Agriculture Minister Mark Furner said the agriculture, forestry and fishing sector had created 10,500 new jobs between June 2017 and June 2018.

"The latest Labour Force Data from the Australian Bureau of Statistics shows primary production in Queensland continues to do much more than put food on our plates," Mr Furner said.

"The new high growth crop for Queensland's farms is jobs and that's because our producers and food sector businesses are working hard to take advantage of new opportunities."

Mr Furner said Queensland produce had a growing reputation in overseas markets.

"The Palaszczuk Government has invested tens of millions of dollars to ensure the produce we send overseas is not only of the highest quality but is also tailored to specific regional tastes, whether that be in markets in Japan or supermarket shelves in Indonesia," he said.

"We have also continued to support the Queensland Agriculture Workers Network (QAWN) and Rural Jobs and Skills Alliance to support and facilitate employment opportunities for people in rural and regional parts of the state.
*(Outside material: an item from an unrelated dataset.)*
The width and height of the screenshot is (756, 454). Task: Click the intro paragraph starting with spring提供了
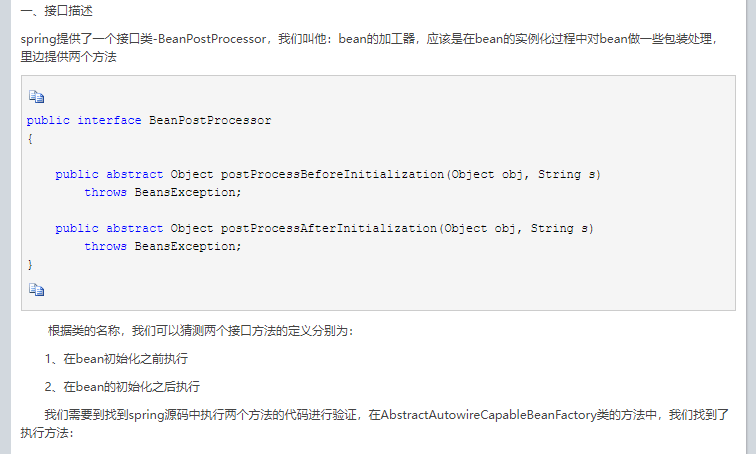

"In this year's budget more than $3 million was allocated to these programs to continue the good work being done in this area."

Carl Walker, president of Bowen Gumlu Growers Association and owner of Phantom Produce, said QAWN played an important role in helping North Queensland producers to expand their workforces.

"The Queensland Agriculture Workforce Network has assisted growers in the North Queensland region to connect with the available employment and training initiatives, which help us to employ a more sustainable workforce," he said.

"As farmers we are able to go about our core business of growing fruit and vegetables, QAWN provides us with an essential information resource to help us to attract and employ people with the right skills and attributes at all stages of the season."

In May last year, ABS data revealed there were more than 296,000 employed in agriculture, forestry and fishing industries.

But the bureau projected employment growth in such industries would fall by 0.8 per cent by May 2022.